Using fossil fuels also wasn't a very sustainable practice in the bigger picture - something that was important to him and his wife.

So they began looking into biodiesel, first with a small batch in a blender, then larger 30-gallon quantities.

It was a learning process along the way. Huszagh described how his first large scale attempt clogged the boiler with 30-gallons of a gloppy, yogurt-like substance, which had to be cleaned out. But eventually, he was able to make enough of his own biodiesel out of waste chicken oil disposed from poultry plants to run his tractor and cars.

Now, Huszagh is expanding his biodiesel-making capabilities and investing in equipment that will allow him to become a small scale producer, making up to 1 million gallons a year.

While Georgia still lags in initiatives and leadership towards energy independence compared to other states in the country, entrepreneurs and small businesses like Huszagh are taking up the slack and leading the way.

For some, it's a matter of living sustainably and reducing greenhouse gas emissions. For others, it's a simple matter of dollars and cents.

In Newton County, Alan Morris, owner of A&M Heating and Air, is currently looking at making his own biodiesel as well, especially as rising fuelprices hit his wallet.

He recently contacted Oxford College Chemistry Instructor Brenda Harmon about using the biodiesel produced by her organic chemistry students after reading an article in the News profiling the project. Harmon donated what remained at the end of the semester - about 10 gallons - which Morris used in his work van.

"It worked out great," said the small business owner. "The engine seems like it runs smoother, quieter. And it gets same mileage. I'd like to get some more."

But even before reading the article, he said he had wanted to try making biodiesel for himself.
At $4.50 a gallon, he said he typically burns about $150 worth of diesel a week in his van. And the prices keep rising. Crude oil hit a record high of $126 a barrel Monday, and retail diesel rose to a national average of $4.36 a gallon Tuesday, according to the Associated Press.

A handful of places in Georgia offer biodiesel and ethanol blends at the pump ready for consumers, but unfortunately none in Newton County or the surrounding counties do so.

Gas station owner Nayef Abuaisheh recently decided to start offering E85 blend ethanol since April at the Safa Express BP in Lawrenceville when he realized the potential demand for retail ethanol blend.

A customer, who was also an engineer that converted stations to E85, informed him that there were very few places in the metro-Atlanta area where E85 was available, but that many cars sold today were flex-fuel vehicles capable of using high ethanol blends.

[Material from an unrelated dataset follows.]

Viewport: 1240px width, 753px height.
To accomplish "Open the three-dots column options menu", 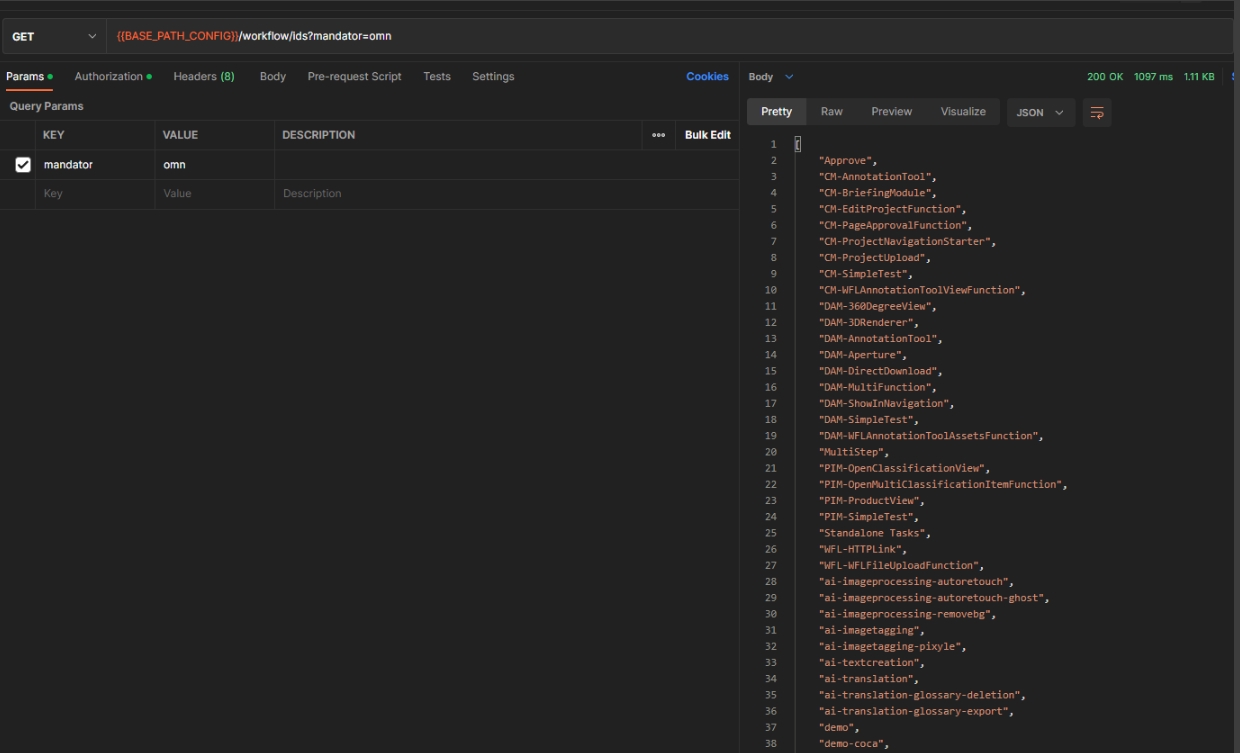I will click(658, 135).
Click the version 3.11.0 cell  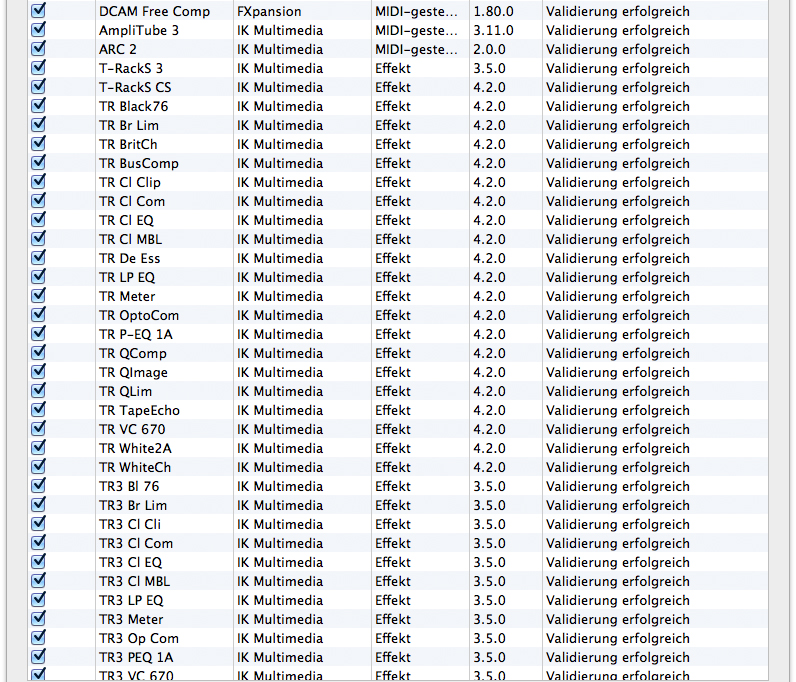(493, 30)
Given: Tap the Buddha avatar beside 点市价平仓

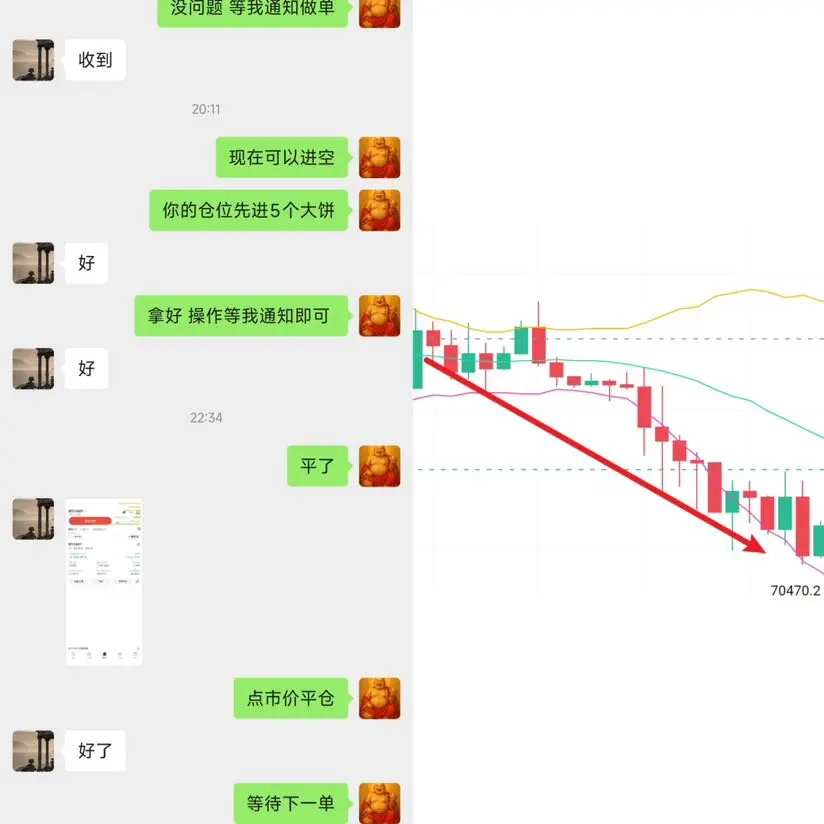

"It's been wonderful. Far better than we expected," he said, of the response.

He's even planning on adding another ethanol pump, and holding a special promotion June 2 selling the E85 at $1.85 for a few hours starting 11 a.m.

For retail biodiesel, B20 blend - or diesel that's about 20 percent biodiesel - was running at $4.41 a gallon at the S.A. White Oil Co. in Marrietta, compared to $4.37 for regular diesel. In Rome, it was $4.35 a gallon for both at the Enterprise Oil, Co.

The price of biodiesel has been keeping pace with regular diesel, said Huszagh, because the commodities that used to make biodiesel, such as soybeans, canola and sunflowers, have been increasing in price as well.

Some of that is because of farmers' decisions to plant less of those commodities and more corn for that other biofuel - corn-based ethanol, Huszagh said.

But what's really driving prices is not the biofuels industry, which is still too small to directly affect the economy, but rather the expectations and activity of speculators on the commodities market, he said. Speculators know there is a tremendous push in many countries across the world for cleaner fuels and are driving up the price of the materials going into those fuels, such as corn, which is affecting a number of other things, including the price of food.

In fact, he estimates about 75 percent of the biodiesel he and other small and large plants make is shipped overseas to Europe, where the demand and fuel mandates push the prices even higher.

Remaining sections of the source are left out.